Monitoring and Alerting with Prometheus | guh.me

Introduction

It is an open source monitoring solution, which provides Metrics and Alerting.
Dimensional data: time series are identified by metric name and a set of key/value pairs (labels).
- temperature{location=outside}=90
Prometheus collects metrics from monitored targets by scraping metrics HTTP endpoints.
Prometheus runs by default on port 9090.
Grafana runs by default on port 3000.
Basic concepts:
- All data is stored as time series.
- Every time series is identified by the metric name and a set of key-value pairs, called labels. Example: go_memstat_alloc_bytes{instance="localhost:9100",job="node_exporter"}
- The time series data also consists of the actual data, called samples, which can be a float64 value or a millisecond-precision timestamp.
Prometheus configuration is stored in a YAML configuration file. It can be changed and applied without having to restart Prometheus, by triggering a reload with kill -SIGHUP <pid>
Monitor nodes (servers)
- To monitor nodes, you need to install the node-exporter, which exposes machine metrics of Linux machines.
Prometheus Architecture
- It pulls metrics from targets and store them on the local node storage (disk).
- The scrapped metrics can be queried with PromQL.
- Alerts can be pushed to Alertmanager.
- Retrieval can also find targets from some certain Service Discovery integrations.

Monitoring

Client libraries
- Code can be instrumented with client libraries available for many programming languages.
- You can also implement your own libraries that use Prometheus Exposition format, which is a simple text-based format.
- An exposition format contains a metric name, a label name, a label value and a type, which can be if type:
  - counter: a numeric value that only goes up
  - gauge: a single numeric value that can go up and down
  - histogram: collects sample observations, which are then counted into buckets. Its purpose is calculating quantiles.
  - summary: similar to histogram, but also provides a total count of observations and a sum of the observed values.
Pushing metrics
- Prometheus, by default, pulls metrics from applications, but it also supports push metrics, by using a Pushgateway.
- The Pushgateway is used as an intermediary service which allows you to push metrics.
- The Pushgateway never forgets metrics unless they are manually deleted.
- It should be used as an exception, because it adds another point of failure.
Querying
- Prometheus provides a functional expression language called PromQL. It provides built-in functions and can execute calculations over vectors.
- Expressions
  - Instant vector: a set of time series containing a single sample for each time series, all sharing the same timestamp. E.g.: node_cpu_seconds_total
  - Range vector: a set of time series containing a range of data points over time for each time series. E.g.: node_cpu_seconds_total[5m]
  - Scalar: a single numeric floating point value.
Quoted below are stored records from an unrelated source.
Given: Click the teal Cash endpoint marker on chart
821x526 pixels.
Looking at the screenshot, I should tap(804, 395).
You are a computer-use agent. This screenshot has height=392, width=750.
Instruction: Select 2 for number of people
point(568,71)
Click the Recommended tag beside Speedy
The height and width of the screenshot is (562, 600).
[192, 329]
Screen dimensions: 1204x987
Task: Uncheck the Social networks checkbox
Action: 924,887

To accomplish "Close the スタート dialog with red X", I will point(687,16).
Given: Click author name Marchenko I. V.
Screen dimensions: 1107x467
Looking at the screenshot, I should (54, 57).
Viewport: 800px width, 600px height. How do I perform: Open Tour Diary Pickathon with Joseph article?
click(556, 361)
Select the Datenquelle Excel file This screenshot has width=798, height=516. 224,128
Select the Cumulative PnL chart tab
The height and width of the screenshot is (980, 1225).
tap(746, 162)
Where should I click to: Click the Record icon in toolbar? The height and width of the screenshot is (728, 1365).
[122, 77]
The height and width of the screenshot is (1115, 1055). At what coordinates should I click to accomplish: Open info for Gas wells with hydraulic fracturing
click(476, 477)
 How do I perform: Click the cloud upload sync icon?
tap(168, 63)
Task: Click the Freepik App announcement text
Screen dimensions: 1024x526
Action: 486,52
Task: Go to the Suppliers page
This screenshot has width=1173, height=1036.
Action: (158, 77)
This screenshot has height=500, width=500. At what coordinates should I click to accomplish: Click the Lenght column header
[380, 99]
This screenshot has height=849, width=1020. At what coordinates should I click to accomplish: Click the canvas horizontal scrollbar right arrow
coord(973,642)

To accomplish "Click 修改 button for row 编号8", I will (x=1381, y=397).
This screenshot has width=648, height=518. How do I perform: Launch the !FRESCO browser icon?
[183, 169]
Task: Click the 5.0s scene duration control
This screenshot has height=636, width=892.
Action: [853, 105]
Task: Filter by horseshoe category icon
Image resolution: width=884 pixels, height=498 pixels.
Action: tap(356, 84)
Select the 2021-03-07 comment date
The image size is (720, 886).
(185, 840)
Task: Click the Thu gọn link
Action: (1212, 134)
E.g.: -3.14
  - String: a string value (unused).
- Operators
  - Arithmetic binary operators
    - - (subtraction)
    - * (multiplication)
    - / (division)
    - % (modulo)
    - ^ (exponentiation)
  - Comparison binary operators
    - == (equal)
    - != (not equal)
    - > (greater than)
    - < (less than)
    - >= (greater than or equal)
    - <= (less than or equal)
  - Logical/set binary operators
    - and (intersection)
    - or (union)
    - unless (complement)
  - Aggregation operators
    - sum
    - min
    - max
    - avg
    - stddev
    - stdvar
    - count
    - count_values
    - bottomk
    - topk
    - quantile
  - Label matching operators
    - =: select labels that are exactly equal to the provided string
    - !=: select labels that are not equal to the provided string
    - =~: select labels that regex-match the provided string
    - !~: select labels that do not regex-match the provided string
Service discovery: Prometheus can use service discovery mechanisms to find services to scrape.
Exporters: they export metrics from a system or from an application.

Alerting

Alerting in Prometheus is separated in two parts:
- Alerting Rules in Prometheus server
- Alertmanager (runs on port 9093)
Alerting Rules live on the server configuration. You can include many rules via other YAML files, which is a best practice.
- The rules are based on a PromQL expression.
Alertmanager handles the alerts fired by the server.
- It handles deduplication, grouping and routing of alerts:
  - Grouping: groups similar alerts into one notification
  - Inhibition: silences other alerts if one specified alert is already fired
  - Silences: mutes certain notifications
- Routes forward alerts to receivers (PagerDuty, email, Slack).
- It can be setup as an high available service using mesh config.
- Alert states
  - Inactive: no rule is met.
  - Pending: rule is met, but can be supressed due to validations.
  - Firing: alert is sent to the configured channels (receivers).